**EXERCISE BRIEF**
All records below must be reproduced exactly, although any pictures they contain are to be omitted.

===== INFORMATION PROVIDED

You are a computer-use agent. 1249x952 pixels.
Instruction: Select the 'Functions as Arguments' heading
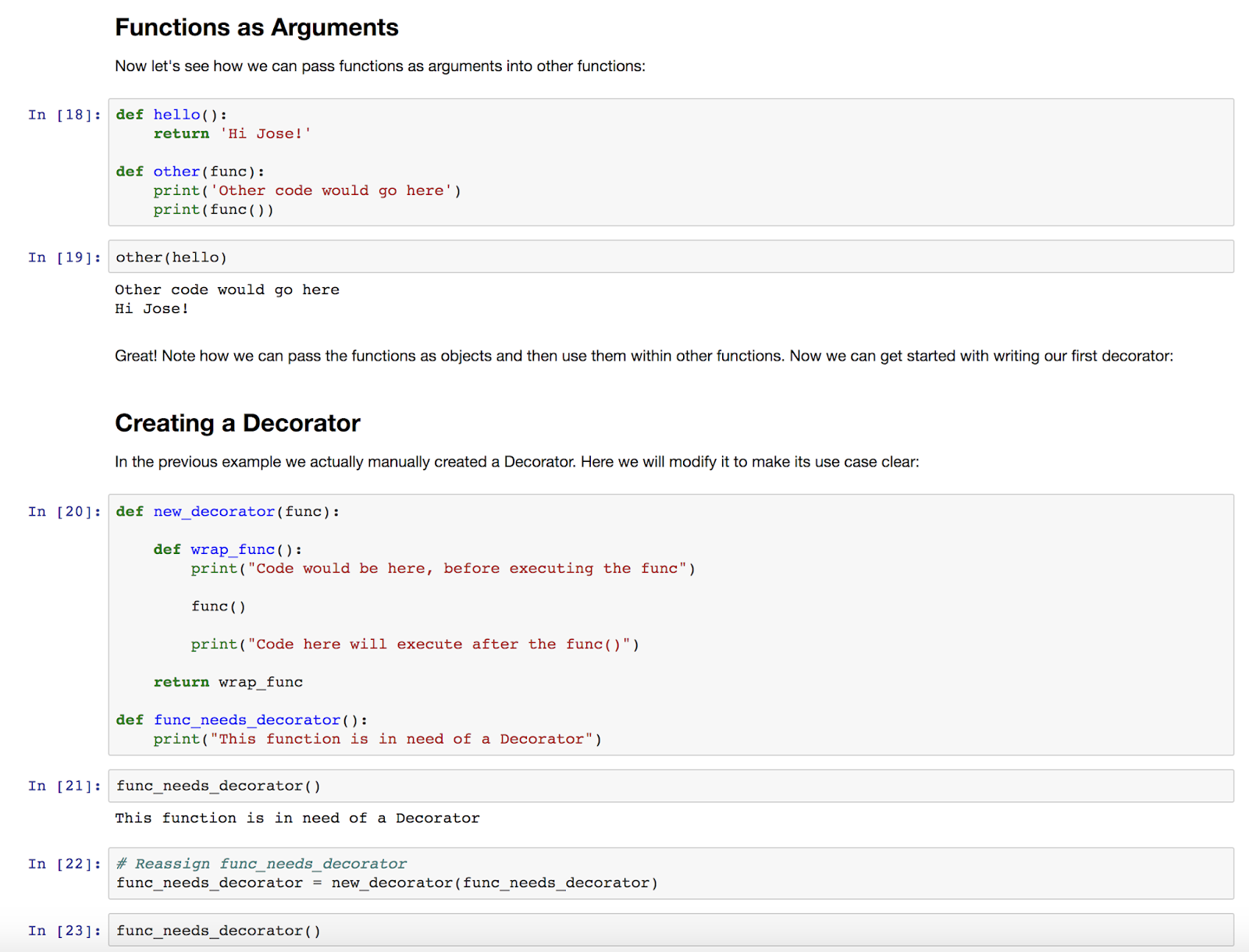(x=257, y=27)
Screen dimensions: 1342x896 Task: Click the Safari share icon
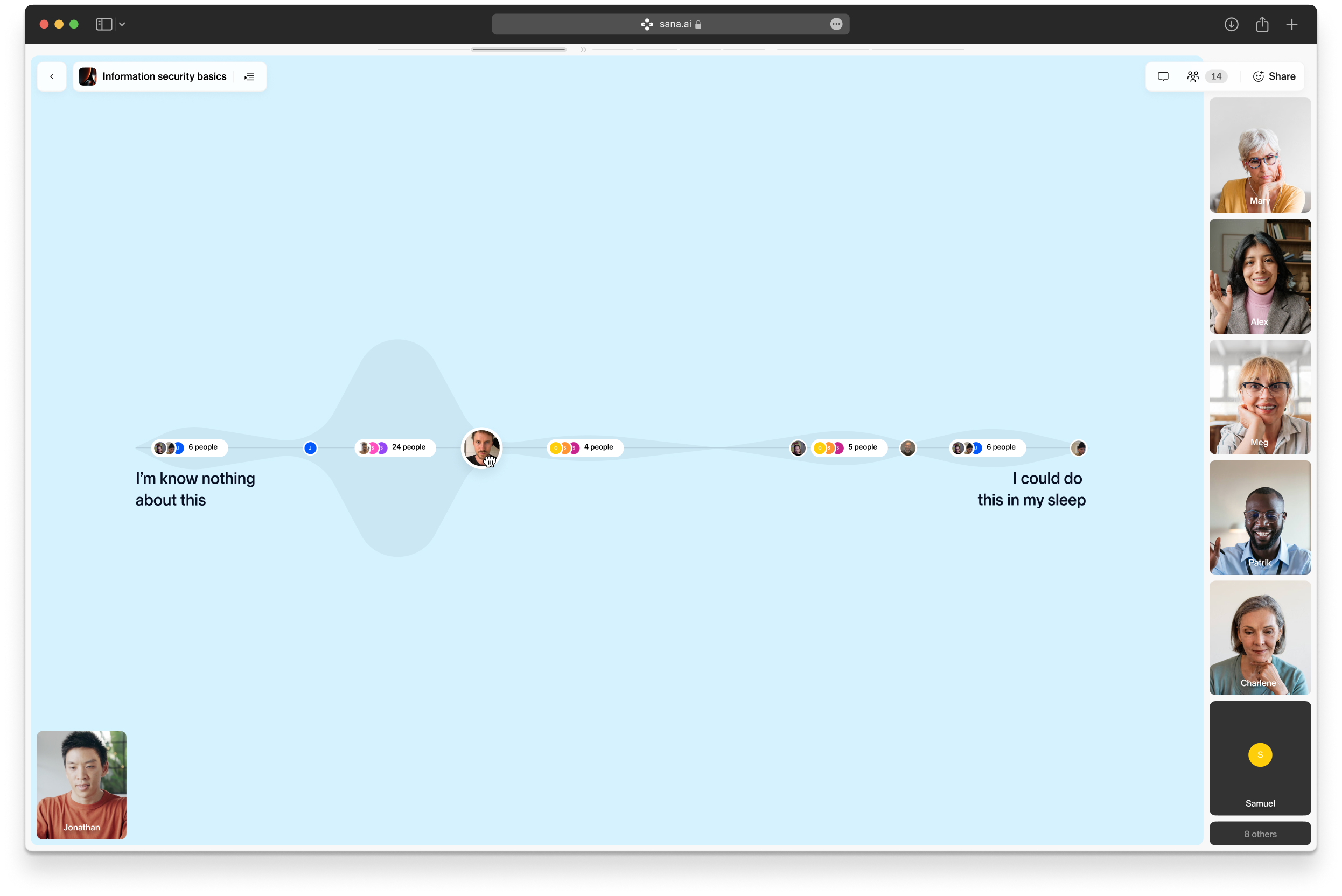click(x=1262, y=24)
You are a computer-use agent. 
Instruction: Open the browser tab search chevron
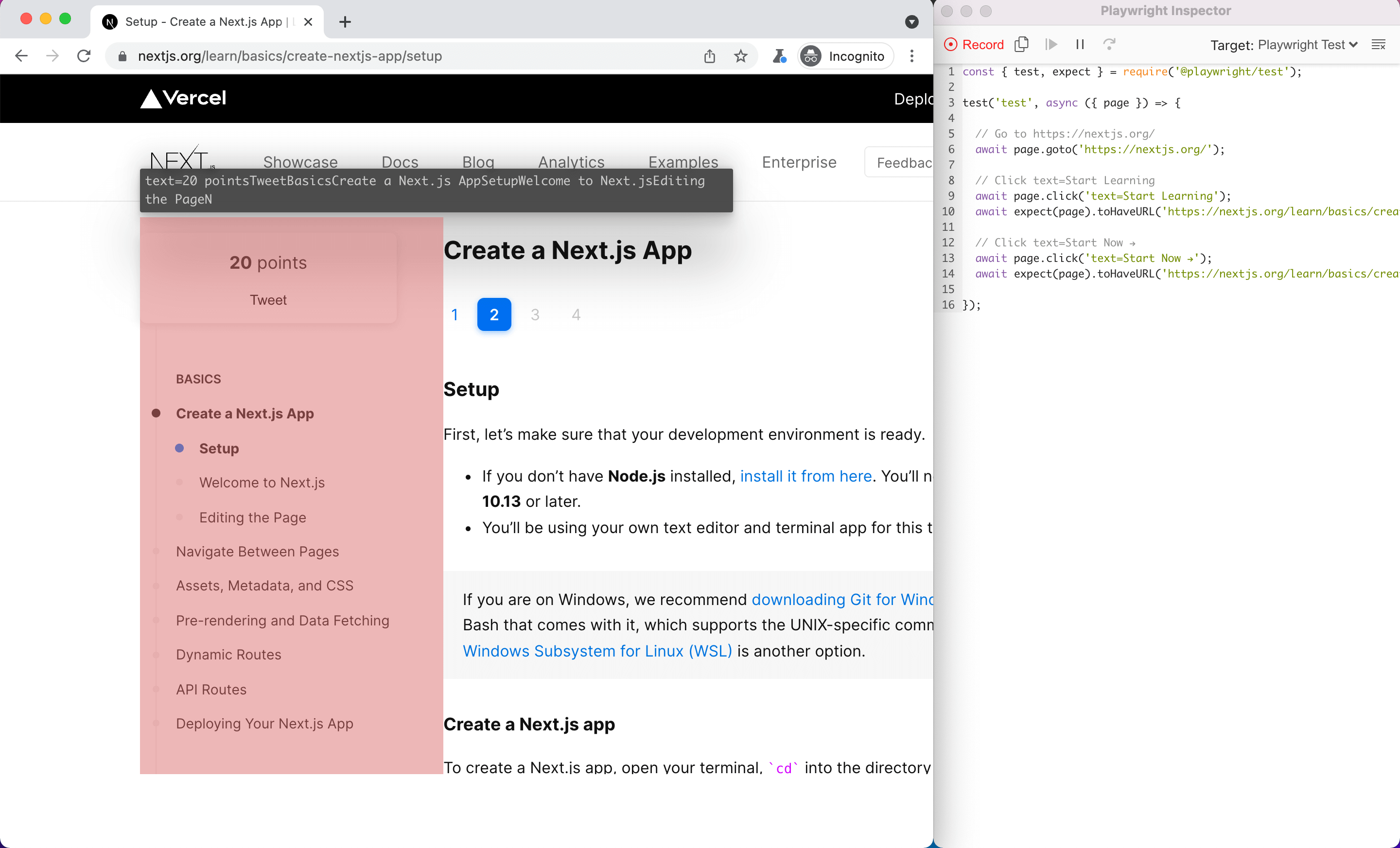coord(912,21)
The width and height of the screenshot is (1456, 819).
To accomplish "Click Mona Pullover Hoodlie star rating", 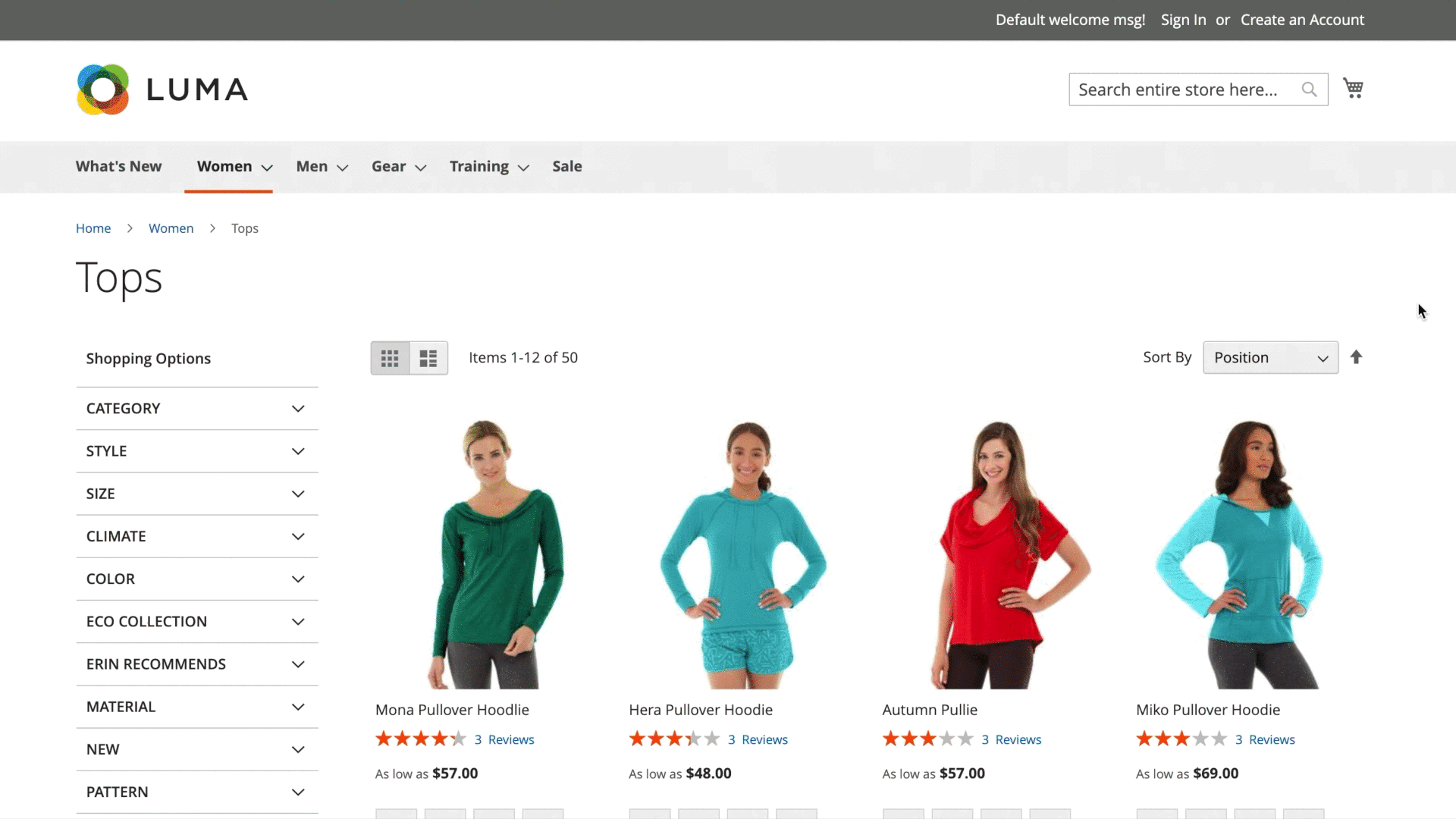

==========

**REPLY**
You are a computer-use agent. 1249x952 pixels.
Instruction: Select the 'Functions as Arguments' heading
(x=257, y=27)
Screen dimensions: 1342x896 Task: Click the Safari share icon
click(x=1262, y=24)
You are a computer-use agent. 
Instruction: Open the browser tab search chevron
coord(912,21)
The width and height of the screenshot is (1456, 819).
To accomplish "Click Mona Pullover Hoodlie star rating", 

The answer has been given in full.